**Instructions to follow**
Check each line of the listing, and copy it if it contains the word "resolution".

--

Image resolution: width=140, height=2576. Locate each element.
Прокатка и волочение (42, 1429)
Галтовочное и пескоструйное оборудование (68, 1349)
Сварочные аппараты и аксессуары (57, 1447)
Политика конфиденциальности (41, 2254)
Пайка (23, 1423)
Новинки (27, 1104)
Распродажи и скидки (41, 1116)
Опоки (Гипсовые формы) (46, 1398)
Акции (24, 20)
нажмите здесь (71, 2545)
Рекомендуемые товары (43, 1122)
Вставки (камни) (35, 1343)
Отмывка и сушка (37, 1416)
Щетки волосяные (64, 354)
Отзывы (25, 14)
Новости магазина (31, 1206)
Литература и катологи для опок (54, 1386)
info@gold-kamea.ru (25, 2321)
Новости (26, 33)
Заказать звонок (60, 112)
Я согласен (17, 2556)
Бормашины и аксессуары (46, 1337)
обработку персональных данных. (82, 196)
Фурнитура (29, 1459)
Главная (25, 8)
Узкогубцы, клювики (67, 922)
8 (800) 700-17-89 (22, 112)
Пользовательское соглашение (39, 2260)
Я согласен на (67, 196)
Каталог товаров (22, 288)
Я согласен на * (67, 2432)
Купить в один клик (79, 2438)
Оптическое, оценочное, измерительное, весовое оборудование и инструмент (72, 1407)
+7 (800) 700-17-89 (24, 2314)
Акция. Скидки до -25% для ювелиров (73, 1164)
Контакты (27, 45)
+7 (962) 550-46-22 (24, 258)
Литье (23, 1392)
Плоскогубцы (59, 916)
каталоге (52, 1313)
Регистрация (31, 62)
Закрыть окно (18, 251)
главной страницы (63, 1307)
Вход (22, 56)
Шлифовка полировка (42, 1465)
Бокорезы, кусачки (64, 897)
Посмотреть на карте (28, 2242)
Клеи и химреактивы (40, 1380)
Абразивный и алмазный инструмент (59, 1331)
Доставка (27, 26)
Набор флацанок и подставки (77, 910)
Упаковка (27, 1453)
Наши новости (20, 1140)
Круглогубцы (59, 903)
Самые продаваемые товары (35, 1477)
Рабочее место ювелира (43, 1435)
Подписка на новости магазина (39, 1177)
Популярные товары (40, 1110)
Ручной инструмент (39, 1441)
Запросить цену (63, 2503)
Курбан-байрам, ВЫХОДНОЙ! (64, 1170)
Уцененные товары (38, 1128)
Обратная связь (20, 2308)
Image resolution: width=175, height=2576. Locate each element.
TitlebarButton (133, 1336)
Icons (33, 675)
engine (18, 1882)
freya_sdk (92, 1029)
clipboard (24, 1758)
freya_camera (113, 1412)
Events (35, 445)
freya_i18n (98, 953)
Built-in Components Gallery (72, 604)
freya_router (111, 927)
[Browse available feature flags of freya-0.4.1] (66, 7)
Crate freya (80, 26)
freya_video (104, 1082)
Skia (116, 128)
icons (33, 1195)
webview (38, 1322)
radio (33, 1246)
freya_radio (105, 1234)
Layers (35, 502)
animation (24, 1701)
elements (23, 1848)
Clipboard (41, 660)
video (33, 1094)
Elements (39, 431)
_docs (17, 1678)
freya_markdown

--

**Task output**
Image resolution: width=140, height=2576. Locate each element.
Image resolution: width=175, height=2576. Locate each element.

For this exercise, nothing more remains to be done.